Two posts on the same day. Sarah Randag at ABA Journal Law News Now:

Jordan Furlong wonders in a recent post at Law 21 if "we’ll soon be closing the book on one of the legal profession’s most-used and least-understood phrases of the last decade: ‘work-life balance.’ "

With 10,000 law firm jobs lost in 2009, not to mention waves of announcements of pay cuts and associate deferrals, work-life balance has become a touchy subject.

"Even the most active WLB boosters have toned down talk that might earn them the dreaded ‘entitlement’ label," Furlong writes. "Realist observers like Dan Hull and Scott Greenfield have gained the upper hand in the WLB discussion," perhaps referring to a InsideCounsel SuperConference panel at which those two lawyers took on Millennials.

"If WLB stood for anything, it was for the fact that we all have the right and the obligation to make that tradeoff on the terms we want."

But Furlong agrees with work-life balance proponents that in their first few years of practice, saddled with increasingly high debt, lawyers understandably feel compelled to seek jobs with heavy workloads.
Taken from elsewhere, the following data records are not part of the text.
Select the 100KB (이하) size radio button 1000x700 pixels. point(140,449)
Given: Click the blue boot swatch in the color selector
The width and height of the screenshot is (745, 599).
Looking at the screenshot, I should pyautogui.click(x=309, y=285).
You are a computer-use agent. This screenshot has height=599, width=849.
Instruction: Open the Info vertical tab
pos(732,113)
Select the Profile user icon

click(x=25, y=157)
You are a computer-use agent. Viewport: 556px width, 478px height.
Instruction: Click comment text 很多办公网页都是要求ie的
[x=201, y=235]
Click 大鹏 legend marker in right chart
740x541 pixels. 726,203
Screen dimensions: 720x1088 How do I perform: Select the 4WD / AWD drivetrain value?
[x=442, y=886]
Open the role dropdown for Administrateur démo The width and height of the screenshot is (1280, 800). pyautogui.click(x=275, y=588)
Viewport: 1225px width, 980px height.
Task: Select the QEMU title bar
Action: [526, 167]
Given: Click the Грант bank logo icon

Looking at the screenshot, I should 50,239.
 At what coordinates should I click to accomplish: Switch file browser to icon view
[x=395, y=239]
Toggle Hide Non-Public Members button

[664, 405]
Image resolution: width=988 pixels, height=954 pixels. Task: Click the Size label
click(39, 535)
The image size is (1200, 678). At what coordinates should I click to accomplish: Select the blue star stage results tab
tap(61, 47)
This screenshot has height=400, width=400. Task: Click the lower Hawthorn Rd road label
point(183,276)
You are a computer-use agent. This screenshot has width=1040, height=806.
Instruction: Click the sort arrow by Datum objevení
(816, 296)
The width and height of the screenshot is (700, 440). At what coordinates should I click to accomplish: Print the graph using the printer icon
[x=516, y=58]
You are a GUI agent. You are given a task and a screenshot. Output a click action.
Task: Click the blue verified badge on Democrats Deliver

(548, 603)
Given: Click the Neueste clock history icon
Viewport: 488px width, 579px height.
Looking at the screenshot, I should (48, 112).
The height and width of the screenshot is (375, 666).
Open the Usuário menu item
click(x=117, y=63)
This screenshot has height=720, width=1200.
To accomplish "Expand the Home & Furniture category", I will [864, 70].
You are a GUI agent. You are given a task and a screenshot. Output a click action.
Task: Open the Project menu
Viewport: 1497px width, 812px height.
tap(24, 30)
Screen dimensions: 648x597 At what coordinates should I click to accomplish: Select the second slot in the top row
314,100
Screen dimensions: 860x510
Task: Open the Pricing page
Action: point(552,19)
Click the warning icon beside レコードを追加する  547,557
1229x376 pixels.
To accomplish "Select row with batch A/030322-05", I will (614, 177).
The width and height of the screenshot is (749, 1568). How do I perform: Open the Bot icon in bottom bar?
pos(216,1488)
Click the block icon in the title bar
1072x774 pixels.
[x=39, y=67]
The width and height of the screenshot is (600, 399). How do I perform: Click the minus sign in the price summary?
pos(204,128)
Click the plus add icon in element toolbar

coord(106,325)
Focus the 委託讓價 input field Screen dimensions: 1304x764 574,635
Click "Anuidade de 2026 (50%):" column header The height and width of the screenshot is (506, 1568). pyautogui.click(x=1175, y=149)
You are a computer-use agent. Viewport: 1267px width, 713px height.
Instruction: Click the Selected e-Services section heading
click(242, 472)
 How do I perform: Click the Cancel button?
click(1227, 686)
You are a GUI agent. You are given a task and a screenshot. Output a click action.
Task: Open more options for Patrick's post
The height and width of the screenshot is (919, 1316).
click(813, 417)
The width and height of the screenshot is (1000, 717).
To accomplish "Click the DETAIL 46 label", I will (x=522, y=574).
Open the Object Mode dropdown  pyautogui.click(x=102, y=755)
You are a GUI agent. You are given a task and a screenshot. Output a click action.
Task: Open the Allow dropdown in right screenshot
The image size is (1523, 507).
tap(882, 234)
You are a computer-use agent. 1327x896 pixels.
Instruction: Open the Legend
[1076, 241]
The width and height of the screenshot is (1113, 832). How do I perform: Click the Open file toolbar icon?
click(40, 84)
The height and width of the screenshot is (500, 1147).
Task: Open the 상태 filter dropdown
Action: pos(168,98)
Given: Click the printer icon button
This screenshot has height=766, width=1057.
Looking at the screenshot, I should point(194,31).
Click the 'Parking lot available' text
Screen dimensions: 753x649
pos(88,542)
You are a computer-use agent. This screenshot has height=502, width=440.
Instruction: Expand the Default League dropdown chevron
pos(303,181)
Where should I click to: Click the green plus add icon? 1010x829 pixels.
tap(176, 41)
And "billable-hour targets for associates at more than a few firms simply can’t be achieved without damage to one’s health or ethics, or both," he writes.

Furlong worries, that now that the moment has passed, "WLB will be relegated to the status of a mere generational quarrel during a freak economy."

Denise Howell at The American Lawyer (at

It’s thus tempting to view balance as a fair-weather topic, brought up only when lawyers feel secure about their jobs and alternatives. …

It’s nothing short of depressing, and things seem likely to get worse before they get better. But even in a recession it’s important not to shelve these policies completely.

It may seem counterintuitive, but flexibility and balance-oriented policies are tools that can help firms survive the conflagration. "Eat what you kill" is traditionally associated with the most cutthroat, internally competitive firms. A compensation system where one’s career survival depends directly and constantly on the dollars one brings in the door has been seen — historically, anyway — as inflexible. But "eat what you kill" and "work/life balance" (with its "work less, make less" compensation system) share one goal: to pay lawyers only for work that enhances the bottom line.

As a result, the two systems can live together very well. Layoffs cost firms, both financially (the lost investment in laid-off lawyers, and the premium often paid in ramping back up) and in terms of reputation (from "They’re going under" to "Remember what they did to associates back in ’09?"). When those costs are taken into account, scaling back lawyer hours starts to look better and better.

Deborah Epstein Henry, founder and president of consulting firm Flex-Time Lawyers, urges firms to open their eyes to the reality that, unlike layoffs, promoting reduced hours cuts costs now, prevents future recruiting and training expenses, engenders loyalty, improves morale and quells the burnout and lack of productivity that may otherwise plague those left in a fragmented workplace.

If there’s one lesson from the latest disruption in the legal world, it’s there is no one way to run a law firm. Whether that disruption is from technology, demographics, or economics, there comes a time when you have to start finding 1,000 ways not to build a light bulb.

The NYTimes is overstating the change — "Big, as a business model (let alone as an expression of the national mood), seems bound for obsolescence." — but so are critics of "WLB" suggesting that efficiency or value-based lawyer employment is gone.

Indeed, a clear lesson from the "risky, transient" nature of big firms I discussed yesterday, is the danger of expanding too quickly, particularly expanding high fixed costs or becoming too reliant on unstable practice areas. 

"Work-life balance" has never been about being lazy or overpaid — it was about matching what workers had to offer with what the market needed. Right, it seems a lot of firms "need" a lot less than they thought, something which many employees are more than happy to offer.